Transport Canada needs to follow California’s example, which has banned ships’ use of any exhaust gas cleaning systems in its waters, she added.

The fix is simple for cruise ships facing bans on polluting scrubber systems, Barford said: they just need to use cleaner but more expensive fuels.

Ottawa has to stop letting local port authorities do the heavy lifting in preventing cruise ships from dumping billions of litres of corrosive wastewater along the B.C. coast, environmentalists say.

Scrubbers are a loophole that gives the cruise industry a way to comply with International Maritime Organization rules on harmful sulphur emissions without switching fuels, she said.

“Transport Canada’s policy continues to allow scrubbers and the use of dirty, bottom-of-the-barrel fossil fuels, which lines the pockets of cruise ship executives and ship owners at the expense of coastal communities that deal with the pollution,” Barford said.

Last April, the federal government launched new voluntary discharge and treatment guidelines for cruise ships on sewage and grey water (kitchen and laundry wastewater, food waste, cleaning products, grease and oil, and other pollutants). These guidelines are slated to become mandatory this year.

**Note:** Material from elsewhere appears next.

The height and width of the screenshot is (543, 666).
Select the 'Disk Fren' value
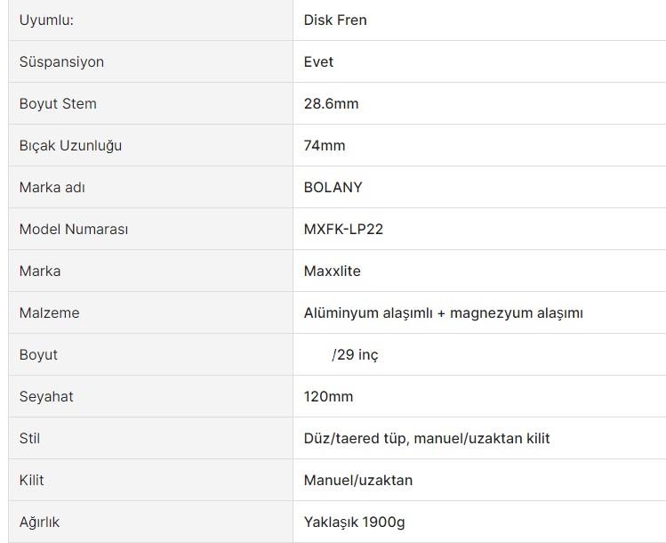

Transport Canada originally set out to crack down on scrubber discharge, an access-to-information request obtained by Canada’s National Observer showed. But when new wastewater rules were released, scrubber wastewater, which accounts for upwards of 90 per cent of the water pollution from cruise ships, was exempt.

The federal Ministry of Transport and Transport Canada did not say if or when the federal government is developing measures to restrict or ban the discharge of polluted scrubber wastewater when asked by Canada’s National Observer.

The Port of Prince Rupert’s new rules on scrubber wastewater will go into effect after considering public comment and when the port’s 2023 information guide is finalized, Katherine Voigt, the port authority’s communications manager, said in an email.

“In an effort to continuously improve the sustainability practices of port activities and to minimize any environmental impacts to air and water at the Port of Prince Rupert, and in keeping with emerging industry best practices, the [port authority] has identified the elimination of open-loop scrubber use within its jurisdiction as a reasonable course of action,” Voigt said.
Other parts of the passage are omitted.